Different companies will also have different ideas of “meaningful” return. “But if you’re talking about 70 or 90 basis points, or even 30 to 40 basis points, that may make it worth the effort for the investor,” Sarbinowski says. “When the yield curve was flat and the credit curve was compressed, you might have received only 10 extra basis points, and it probably wasn’t worth the effort. But when you start getting those types of returns for incremental risk, it may be worth it.”

What corporates want from an asset manager is a structured and methodical and globally consistent investment process.

Hugo Parry-Wingfield, HSBC Global Asset Management


Beyond the search for yield, upcoming regulatory changes may well spark more interest in separate accounts, says Western Asset Management portfolio manager Mike Zelouf. In October, new Securities and Exchange Commission rules will come into force affecting redemption gates and fees for money market funds. The new regulations will also require that prime money market funds’ net asset value be variable, rather than keeping the fixed NAV corporates have been used to for years. At least in part, corporates are shifting more assets into separate accounts to “avoid the constraints that will be imposed by the SEC regulations,” Zelouf says.

Another force driving money out of straight cash and into separate accounts is the so-called negative interest rate, Zelouf adds­—when banks actually charge customers to deposit cash. “That’s forcing corporations to look for alternatives,” he says.

The potential market for separate account managers is huge. As of September 30, 2015, the S&P 500 companies held a combined $1.45 trillion in cash and short-term investments on their balance sheets, according to research firm FactSet. Nor is the opportunity only US-based. The 100 biggest companies in the UK had $84 billion in cash and short-term investments, Capita Asset Services says, four times as much cash as those companies held prior to 2008.

What do corporates look for in an asset manager? Among other things, they want a provider with scale, experience in risk management and a “structured and methodical—and globally consistent—investment process,” says HSBC’s Parry-Wingfield. Beyond these qualifications, Sarbinowski adds that managers working with corporates need to display “sensitivity and familiarity” around a range of issues. “What are the goals?” he asks. “Is it total return or is it book yield?

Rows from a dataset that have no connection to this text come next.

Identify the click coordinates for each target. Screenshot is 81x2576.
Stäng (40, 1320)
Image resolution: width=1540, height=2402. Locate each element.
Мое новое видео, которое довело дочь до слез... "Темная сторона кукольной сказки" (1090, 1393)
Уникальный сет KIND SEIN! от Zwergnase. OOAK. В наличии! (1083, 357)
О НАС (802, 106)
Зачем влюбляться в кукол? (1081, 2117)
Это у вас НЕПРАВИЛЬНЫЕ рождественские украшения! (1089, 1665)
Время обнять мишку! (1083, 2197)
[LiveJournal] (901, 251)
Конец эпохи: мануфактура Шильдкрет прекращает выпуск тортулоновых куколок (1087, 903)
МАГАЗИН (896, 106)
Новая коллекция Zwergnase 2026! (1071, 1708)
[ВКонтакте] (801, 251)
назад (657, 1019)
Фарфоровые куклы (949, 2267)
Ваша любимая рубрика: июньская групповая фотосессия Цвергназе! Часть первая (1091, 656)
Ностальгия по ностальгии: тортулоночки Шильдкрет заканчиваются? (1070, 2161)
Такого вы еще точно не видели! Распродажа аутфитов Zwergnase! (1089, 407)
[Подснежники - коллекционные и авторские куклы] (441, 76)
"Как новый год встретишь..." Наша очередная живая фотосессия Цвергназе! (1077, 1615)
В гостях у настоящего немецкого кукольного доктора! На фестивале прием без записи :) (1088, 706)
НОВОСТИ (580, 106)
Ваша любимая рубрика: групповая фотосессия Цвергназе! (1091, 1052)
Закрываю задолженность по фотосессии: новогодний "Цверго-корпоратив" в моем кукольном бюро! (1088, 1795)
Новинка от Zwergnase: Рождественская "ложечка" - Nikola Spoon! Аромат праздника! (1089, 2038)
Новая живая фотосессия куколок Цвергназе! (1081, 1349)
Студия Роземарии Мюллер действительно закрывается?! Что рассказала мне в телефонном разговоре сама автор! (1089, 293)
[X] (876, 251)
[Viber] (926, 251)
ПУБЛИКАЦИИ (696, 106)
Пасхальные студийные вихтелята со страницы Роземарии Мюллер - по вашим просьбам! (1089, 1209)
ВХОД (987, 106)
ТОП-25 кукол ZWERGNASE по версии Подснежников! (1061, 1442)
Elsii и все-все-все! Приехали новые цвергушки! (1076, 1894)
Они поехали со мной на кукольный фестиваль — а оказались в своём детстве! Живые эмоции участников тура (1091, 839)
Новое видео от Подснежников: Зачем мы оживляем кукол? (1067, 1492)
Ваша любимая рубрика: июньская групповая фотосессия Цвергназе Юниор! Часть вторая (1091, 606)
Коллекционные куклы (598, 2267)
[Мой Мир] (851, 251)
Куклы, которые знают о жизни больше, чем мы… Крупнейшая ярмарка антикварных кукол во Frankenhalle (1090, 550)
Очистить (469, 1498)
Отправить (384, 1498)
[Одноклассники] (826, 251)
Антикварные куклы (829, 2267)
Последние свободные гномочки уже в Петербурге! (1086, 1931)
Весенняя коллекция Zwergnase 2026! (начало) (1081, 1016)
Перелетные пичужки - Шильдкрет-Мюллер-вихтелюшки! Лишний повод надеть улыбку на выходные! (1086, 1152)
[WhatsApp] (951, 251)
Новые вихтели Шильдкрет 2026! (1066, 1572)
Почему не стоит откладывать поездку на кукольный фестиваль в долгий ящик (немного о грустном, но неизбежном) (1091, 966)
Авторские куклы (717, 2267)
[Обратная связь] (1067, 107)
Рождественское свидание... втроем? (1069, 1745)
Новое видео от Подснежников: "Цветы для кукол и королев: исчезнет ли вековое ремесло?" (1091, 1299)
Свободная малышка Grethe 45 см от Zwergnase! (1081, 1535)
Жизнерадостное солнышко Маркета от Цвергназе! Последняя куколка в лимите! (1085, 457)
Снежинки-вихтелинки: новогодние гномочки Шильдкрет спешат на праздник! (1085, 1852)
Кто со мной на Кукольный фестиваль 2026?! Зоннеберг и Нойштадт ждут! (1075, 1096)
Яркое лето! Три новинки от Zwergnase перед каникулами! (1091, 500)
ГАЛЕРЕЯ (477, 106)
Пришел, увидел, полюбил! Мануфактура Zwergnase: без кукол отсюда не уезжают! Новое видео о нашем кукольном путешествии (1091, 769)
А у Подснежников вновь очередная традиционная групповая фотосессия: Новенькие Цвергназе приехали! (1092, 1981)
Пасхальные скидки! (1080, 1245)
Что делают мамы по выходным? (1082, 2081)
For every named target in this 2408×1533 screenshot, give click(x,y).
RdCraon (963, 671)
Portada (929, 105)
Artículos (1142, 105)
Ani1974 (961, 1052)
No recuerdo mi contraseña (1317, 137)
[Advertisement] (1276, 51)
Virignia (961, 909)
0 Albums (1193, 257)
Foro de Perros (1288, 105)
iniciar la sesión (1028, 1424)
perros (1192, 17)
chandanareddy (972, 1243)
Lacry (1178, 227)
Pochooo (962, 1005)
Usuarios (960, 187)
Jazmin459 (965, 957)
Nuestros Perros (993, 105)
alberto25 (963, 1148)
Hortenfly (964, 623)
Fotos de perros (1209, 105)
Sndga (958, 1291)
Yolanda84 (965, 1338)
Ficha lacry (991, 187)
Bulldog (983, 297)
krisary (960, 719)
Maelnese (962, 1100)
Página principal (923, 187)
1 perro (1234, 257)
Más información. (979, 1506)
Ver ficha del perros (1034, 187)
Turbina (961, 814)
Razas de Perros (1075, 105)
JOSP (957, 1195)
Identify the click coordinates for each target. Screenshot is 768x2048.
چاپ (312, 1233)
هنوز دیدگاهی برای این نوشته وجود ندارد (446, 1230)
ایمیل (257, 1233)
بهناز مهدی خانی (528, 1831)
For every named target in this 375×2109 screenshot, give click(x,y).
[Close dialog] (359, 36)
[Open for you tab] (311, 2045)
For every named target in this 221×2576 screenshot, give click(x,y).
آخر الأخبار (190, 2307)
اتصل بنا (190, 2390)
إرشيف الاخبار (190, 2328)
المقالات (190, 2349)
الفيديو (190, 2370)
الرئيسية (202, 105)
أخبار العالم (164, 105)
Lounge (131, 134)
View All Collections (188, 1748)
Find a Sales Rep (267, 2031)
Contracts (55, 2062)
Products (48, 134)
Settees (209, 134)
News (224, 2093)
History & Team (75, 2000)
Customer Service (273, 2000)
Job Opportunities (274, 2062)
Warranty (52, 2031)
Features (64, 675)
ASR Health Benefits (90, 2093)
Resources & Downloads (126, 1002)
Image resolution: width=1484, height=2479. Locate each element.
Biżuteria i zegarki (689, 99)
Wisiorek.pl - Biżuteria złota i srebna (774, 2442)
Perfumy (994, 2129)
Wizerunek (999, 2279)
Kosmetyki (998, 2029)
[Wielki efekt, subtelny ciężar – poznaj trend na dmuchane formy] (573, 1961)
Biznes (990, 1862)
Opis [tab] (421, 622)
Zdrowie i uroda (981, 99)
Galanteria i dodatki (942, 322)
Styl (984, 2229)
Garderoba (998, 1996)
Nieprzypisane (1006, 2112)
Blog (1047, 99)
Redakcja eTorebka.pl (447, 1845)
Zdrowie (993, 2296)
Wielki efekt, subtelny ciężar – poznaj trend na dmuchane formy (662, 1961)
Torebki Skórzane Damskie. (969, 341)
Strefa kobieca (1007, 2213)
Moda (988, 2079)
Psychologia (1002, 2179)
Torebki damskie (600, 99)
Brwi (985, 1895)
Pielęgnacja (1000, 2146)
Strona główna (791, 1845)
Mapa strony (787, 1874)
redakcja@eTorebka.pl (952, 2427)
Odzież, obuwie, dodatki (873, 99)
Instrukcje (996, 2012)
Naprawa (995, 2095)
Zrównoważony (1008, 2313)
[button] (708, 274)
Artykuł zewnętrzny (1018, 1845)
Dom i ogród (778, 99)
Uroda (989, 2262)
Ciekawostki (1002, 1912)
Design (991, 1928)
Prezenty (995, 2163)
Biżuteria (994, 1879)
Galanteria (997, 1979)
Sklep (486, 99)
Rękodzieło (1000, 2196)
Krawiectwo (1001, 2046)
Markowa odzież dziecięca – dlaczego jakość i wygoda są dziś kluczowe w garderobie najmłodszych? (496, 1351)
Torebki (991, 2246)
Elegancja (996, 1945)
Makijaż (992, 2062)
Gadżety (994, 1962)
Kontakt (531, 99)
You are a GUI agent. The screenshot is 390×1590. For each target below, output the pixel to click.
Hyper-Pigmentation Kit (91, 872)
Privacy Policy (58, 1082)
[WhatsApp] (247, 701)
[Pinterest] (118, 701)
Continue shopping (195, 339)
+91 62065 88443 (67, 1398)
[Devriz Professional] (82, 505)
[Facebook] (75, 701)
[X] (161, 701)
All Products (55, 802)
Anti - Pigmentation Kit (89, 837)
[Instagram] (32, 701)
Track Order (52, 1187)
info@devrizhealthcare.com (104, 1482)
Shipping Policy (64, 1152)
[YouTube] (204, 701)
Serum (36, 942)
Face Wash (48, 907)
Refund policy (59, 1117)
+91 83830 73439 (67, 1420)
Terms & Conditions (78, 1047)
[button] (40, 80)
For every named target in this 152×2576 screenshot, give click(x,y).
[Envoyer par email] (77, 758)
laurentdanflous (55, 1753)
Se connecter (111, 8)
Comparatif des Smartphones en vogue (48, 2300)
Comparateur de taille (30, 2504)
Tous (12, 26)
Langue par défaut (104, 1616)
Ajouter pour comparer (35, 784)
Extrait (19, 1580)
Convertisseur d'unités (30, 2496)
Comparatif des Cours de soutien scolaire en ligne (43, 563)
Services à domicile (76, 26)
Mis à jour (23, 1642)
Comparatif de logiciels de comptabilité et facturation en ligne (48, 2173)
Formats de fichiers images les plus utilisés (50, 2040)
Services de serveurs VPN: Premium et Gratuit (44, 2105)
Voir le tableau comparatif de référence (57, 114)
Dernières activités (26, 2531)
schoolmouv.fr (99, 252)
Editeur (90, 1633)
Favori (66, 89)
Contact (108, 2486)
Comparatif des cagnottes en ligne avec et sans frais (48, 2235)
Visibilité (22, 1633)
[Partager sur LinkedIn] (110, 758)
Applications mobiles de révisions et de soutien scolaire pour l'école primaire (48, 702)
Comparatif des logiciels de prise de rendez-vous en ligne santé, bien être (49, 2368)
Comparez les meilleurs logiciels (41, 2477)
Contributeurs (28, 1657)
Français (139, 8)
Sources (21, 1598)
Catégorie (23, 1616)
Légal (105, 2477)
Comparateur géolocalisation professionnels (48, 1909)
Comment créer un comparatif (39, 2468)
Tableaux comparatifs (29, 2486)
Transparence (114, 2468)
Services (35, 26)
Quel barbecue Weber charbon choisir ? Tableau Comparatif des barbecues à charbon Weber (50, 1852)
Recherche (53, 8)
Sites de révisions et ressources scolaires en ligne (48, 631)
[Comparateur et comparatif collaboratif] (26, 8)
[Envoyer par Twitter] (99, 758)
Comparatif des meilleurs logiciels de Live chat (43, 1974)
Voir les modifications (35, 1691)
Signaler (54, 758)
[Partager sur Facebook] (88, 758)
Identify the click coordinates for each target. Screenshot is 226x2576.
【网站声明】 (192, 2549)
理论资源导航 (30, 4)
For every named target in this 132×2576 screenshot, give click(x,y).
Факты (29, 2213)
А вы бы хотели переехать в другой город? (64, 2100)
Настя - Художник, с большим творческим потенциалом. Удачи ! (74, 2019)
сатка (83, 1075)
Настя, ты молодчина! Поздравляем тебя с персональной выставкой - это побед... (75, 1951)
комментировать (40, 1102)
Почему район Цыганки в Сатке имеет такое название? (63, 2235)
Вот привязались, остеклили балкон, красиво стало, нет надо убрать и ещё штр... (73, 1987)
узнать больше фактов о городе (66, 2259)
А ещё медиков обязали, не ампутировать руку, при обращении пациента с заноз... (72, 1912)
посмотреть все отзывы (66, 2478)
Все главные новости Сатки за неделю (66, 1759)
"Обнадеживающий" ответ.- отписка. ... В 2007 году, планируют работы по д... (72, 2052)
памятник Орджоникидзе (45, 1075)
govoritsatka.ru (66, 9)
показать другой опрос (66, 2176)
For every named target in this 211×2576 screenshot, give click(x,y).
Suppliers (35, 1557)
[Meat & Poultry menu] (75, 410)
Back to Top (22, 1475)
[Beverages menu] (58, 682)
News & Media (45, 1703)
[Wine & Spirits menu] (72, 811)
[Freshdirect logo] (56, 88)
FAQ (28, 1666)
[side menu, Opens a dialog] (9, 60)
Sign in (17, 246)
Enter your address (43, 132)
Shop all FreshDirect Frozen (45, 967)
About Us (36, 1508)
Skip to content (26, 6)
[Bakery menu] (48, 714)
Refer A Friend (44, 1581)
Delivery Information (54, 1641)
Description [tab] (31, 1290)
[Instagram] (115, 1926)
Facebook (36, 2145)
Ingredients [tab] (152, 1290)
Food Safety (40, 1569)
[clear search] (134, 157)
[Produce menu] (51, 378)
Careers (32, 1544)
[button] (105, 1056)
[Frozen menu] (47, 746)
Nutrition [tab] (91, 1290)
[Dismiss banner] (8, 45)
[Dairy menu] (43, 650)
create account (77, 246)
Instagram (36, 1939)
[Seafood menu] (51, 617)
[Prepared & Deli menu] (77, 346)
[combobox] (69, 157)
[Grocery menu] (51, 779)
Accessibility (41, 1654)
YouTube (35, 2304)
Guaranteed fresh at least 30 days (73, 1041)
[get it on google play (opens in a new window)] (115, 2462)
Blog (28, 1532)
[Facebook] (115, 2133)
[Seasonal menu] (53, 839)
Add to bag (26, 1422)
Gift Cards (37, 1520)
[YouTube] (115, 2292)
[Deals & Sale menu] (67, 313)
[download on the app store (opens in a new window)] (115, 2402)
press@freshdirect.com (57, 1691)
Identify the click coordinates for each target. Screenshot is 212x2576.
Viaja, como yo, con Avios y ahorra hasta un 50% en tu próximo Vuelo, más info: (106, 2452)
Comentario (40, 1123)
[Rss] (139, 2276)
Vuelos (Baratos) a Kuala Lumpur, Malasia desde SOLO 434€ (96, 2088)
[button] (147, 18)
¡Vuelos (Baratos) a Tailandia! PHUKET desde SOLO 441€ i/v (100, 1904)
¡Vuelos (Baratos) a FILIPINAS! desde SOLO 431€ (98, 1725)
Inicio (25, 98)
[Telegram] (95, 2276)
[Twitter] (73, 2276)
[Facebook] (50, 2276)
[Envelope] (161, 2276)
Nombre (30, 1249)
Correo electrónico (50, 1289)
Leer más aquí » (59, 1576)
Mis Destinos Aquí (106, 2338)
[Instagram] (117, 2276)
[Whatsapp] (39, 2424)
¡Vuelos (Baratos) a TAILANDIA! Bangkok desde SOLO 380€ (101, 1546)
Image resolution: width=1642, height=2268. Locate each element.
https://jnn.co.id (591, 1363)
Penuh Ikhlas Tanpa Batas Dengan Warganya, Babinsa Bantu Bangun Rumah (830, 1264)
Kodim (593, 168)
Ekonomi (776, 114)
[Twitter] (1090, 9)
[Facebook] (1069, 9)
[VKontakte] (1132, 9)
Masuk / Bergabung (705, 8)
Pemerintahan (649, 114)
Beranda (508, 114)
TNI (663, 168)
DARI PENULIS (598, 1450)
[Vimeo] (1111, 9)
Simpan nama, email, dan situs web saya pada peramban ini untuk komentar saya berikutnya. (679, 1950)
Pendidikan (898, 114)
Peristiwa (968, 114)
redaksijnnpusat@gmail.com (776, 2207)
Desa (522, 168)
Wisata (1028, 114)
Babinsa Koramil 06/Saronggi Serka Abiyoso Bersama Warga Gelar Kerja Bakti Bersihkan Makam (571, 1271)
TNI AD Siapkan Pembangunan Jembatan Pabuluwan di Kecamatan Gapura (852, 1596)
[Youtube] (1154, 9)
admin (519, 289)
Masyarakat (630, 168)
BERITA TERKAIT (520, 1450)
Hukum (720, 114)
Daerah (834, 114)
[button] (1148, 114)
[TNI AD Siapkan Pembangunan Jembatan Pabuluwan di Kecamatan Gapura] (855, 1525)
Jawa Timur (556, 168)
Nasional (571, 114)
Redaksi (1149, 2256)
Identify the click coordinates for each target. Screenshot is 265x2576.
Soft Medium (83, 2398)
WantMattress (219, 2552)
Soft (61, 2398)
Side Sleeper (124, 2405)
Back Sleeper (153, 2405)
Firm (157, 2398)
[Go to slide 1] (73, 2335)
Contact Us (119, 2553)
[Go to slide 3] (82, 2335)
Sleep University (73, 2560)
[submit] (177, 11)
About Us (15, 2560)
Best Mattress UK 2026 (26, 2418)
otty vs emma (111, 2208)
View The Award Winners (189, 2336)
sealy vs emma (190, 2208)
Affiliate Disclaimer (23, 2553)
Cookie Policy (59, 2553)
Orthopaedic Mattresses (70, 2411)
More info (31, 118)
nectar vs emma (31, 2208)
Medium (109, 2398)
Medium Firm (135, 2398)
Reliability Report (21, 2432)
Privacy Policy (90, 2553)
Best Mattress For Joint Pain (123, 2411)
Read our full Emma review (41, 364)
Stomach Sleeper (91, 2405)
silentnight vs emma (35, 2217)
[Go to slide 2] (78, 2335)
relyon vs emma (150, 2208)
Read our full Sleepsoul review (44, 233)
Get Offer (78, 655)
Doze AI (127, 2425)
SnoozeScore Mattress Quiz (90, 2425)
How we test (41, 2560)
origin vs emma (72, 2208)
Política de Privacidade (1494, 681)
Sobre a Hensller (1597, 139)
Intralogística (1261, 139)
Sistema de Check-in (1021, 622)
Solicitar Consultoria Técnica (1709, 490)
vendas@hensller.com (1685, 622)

Does it need to be liquid on a certain date, or is it essentially buy and hold?”

More practically, the corporate must make sure the manager understands accounting rules. “For instance, taking a gain or a loss at the end of a quarter may change [the company’s] earnings per share, depending on the size of the portfolio,” according to Sarbinowski.

While corporates are looking for more-customized solutions for their cash management, most don’t want to take on too much additional risk in their quest for yield, experts say. “The more mainstream investment tends to be investment-grade or better credit,” Sarbinowski says, “and you usually don’t see duration beyond two years.” Some corporates will look to high-yield bonds to grab a little extra return, “but the company has to really be comfortable with the volatility that comes with that,” he says.

Western has seen some clients move money into ultrashort strategies, Zelouf says, “with perhaps slightly longer maturity than traditional prime funds—maybe out to 90 days—which can give you a little bit more yield.”

BNY Mellon’s Cardona says an especially popular strategy lately has been “matched funding,” where the manager matches the portfolio’s maturity to the client’s anticipated liquidity needs. “The investor knows exactly what they will need in incremental yield and exactly when it will be available to them,” he says. That kind of precise customization is not possible in a commingled fund and helps explain the attractiveness of separate accounts.